There are many stories about how technology is improving lives of people with disabilities. Assistive technology is becoming the norm and not the exception in community services. Below, find stories about how some are using assistive technology:

Long-distance relationships

Nancy Disbrow, chief people officer at Koinonia in Independence, Ohio, tells how her organization users assistive technology:
“At one of our group homes, recently, they used an iPad to FaceTime an individual with her mother, who was going to England for several weeks. This kept our individual on an even keel during her mother’s absence. In the past, the individual would have had behaviors when she did not see her mother after a few days. In addition to that, she was able to FaceTime with her grandmother — who she has not seen for several years! It was an emotional time for all of them and one to cherish forever.”

Assistive technology and support plans

Sean Henderson is the person-centered technology manager at Hammer Residences, Wayzata, Minn.

His title reflects what’s happening in the industry. Many agencies now have technology managers like Sean tasked with incorporating technology into support plans.

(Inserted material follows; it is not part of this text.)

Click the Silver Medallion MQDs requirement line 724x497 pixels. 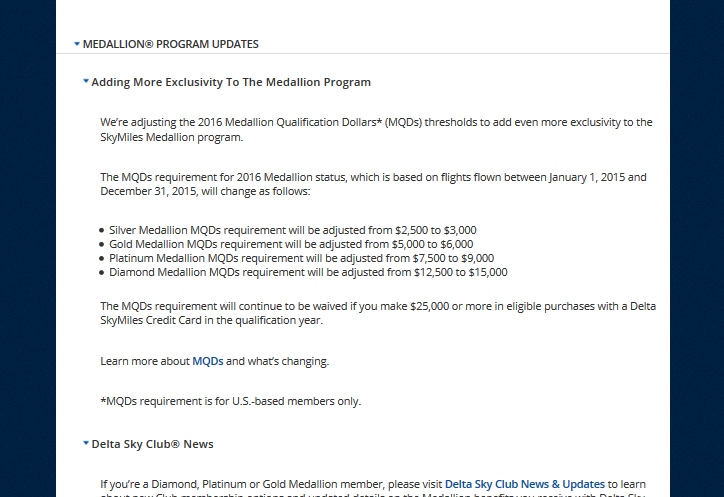(293, 230)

Sean says:

“Hammer opened quite a few supported apartment complexes for people who prefer independence and their own living space. One individual did not like having to hike across the building to take medications, which resulted in some behaviors. The individual didn’t take her medications,” Sean said. “To better serve her, staff bought a couple of iPads. This person now uses FaceTime and a Medi-set, so we can visually verify that she takes her medications.”

Recycled hardware

assistive technology ANCOR

From left Mike Kivitz, Adelante CEO; Michelle Lujan Grisham, New Mexico congresswoman; Ryan Shoemaker (seated) and Neil Haagensen, computer techs who work for Back in Use. Photo courtesy Adelante Development Center.

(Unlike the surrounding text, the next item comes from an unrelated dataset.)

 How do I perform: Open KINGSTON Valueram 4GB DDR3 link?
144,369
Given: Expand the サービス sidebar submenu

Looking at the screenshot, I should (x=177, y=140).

Then there is Adelante in Albuquerque, N.M. Adelante has a unique technology-related program known as Back in Use that recycles assistive technology devices and computers. The program addresses the rising costs of health care, the technology gap for low-income people and living in a sustainable, earth-friendly way that benefits seniors and people with disabilities.

“In the last few years, Adelante’s program began to refurbish and recycle computers, helping to eliminate e-waste and getting technology to less fortunate people in our community,” Jill Beets, vice president of marketing & communications, said.

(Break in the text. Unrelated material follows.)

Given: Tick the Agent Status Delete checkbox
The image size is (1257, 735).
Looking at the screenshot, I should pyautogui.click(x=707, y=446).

“Technology is always changing and many people throw away their computers, believing they are no longer usable or outdated. Many computers are still workable for general use, like answering email and using Word or other writing programs. Computers, tablets, and e-readers four-years-old or newer can be refurbished by Back in Use.”

At Adelante, a direct support professoinal supervises five men with autism who refurbish the computers.

“It’s a win-win-win situation, better for the environment to refurbish and reuse these items; it provides jobs to people with disabilities; and we donate the refurbished computers to people with disabilities and other nonprofit agencies,” Jill added.